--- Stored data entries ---
Content starts
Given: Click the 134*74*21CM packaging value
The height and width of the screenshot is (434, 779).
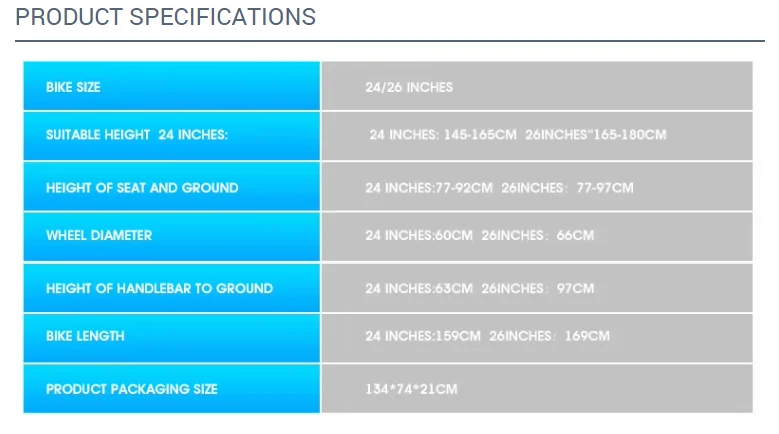Looking at the screenshot, I should click(411, 389).
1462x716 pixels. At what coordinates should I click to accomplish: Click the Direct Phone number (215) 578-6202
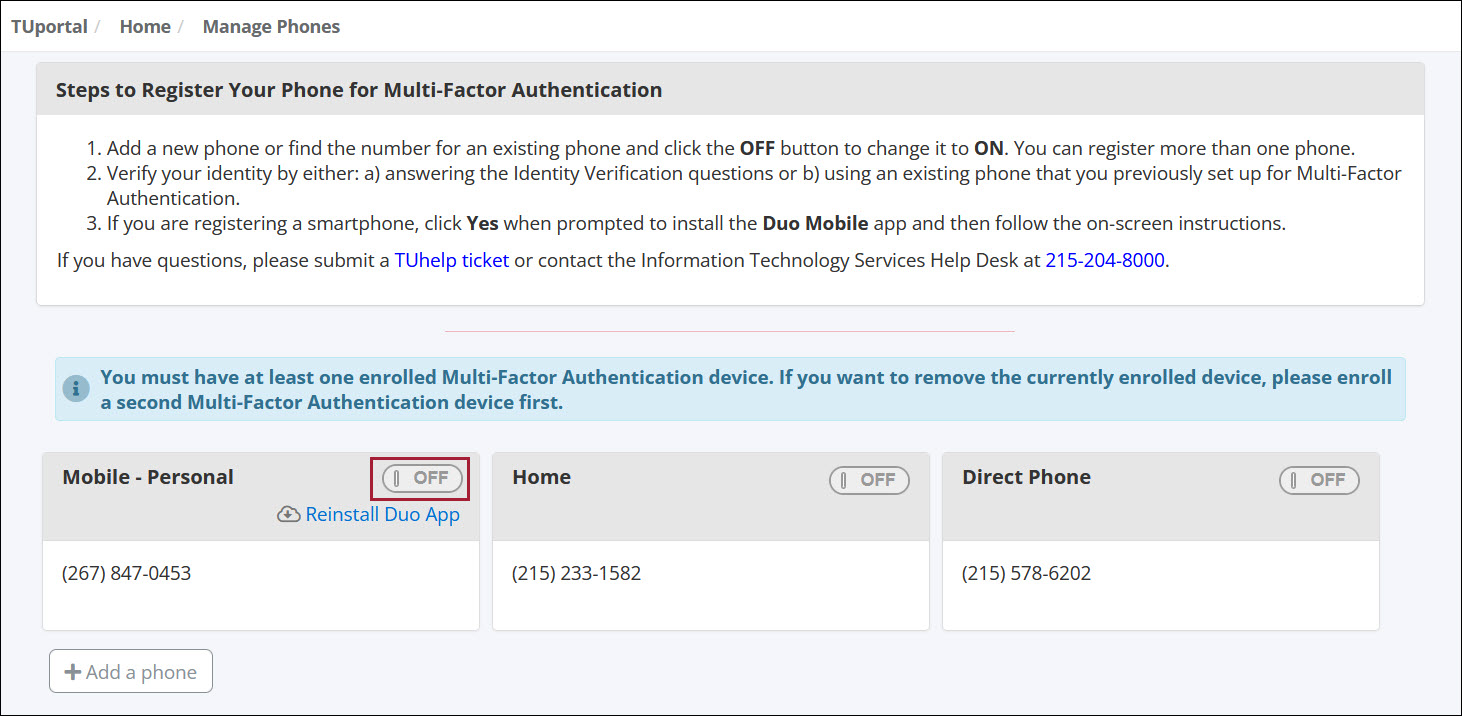[x=1026, y=574]
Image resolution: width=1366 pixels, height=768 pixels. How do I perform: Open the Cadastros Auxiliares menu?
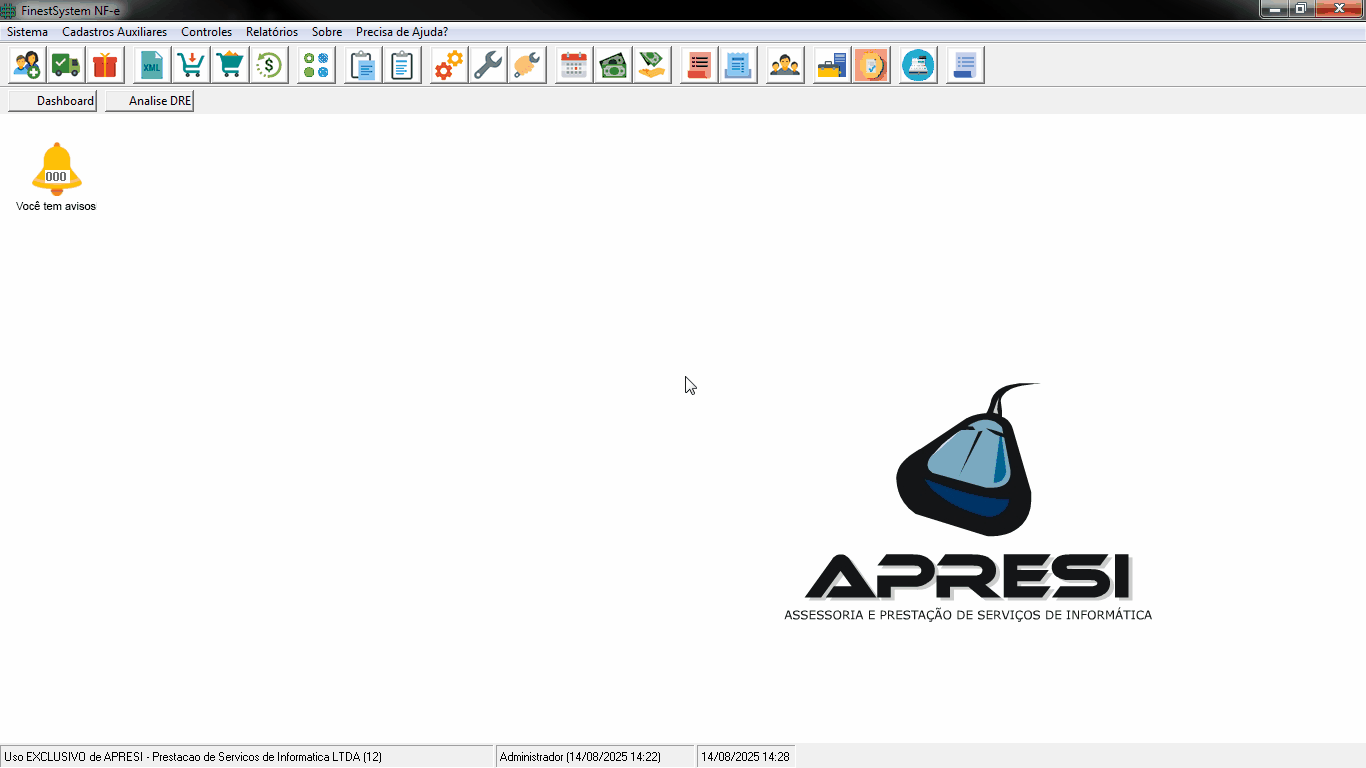[114, 32]
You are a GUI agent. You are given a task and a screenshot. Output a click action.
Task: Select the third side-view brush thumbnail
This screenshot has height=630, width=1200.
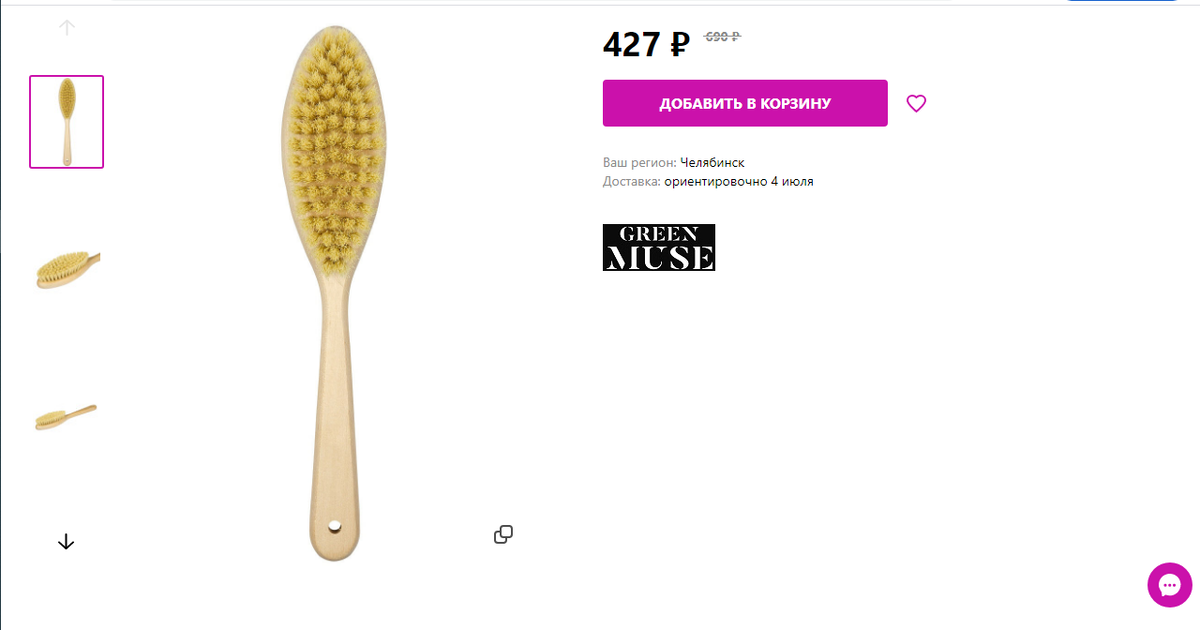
Content ends
--- WHAT IS EXPECTED ---
Please output an exact repetition of the lines from the line containing "1462x716 pixels. At" to the end of the records, both included, with no pictures and no additional text.

--- EXERCISE SOLUTION ---
1462x716 pixels. At what coordinates should I click to accomplish: Click the Direct Phone number (215) 578-6202
[x=1026, y=574]
Image resolution: width=1366 pixels, height=768 pixels. How do I perform: Open the Cadastros Auxiliares menu?
[114, 32]
You are a GUI agent. You are given a task and a screenshot. Output a click action.
Task: Select the third side-view brush thumbnail
This screenshot has height=630, width=1200.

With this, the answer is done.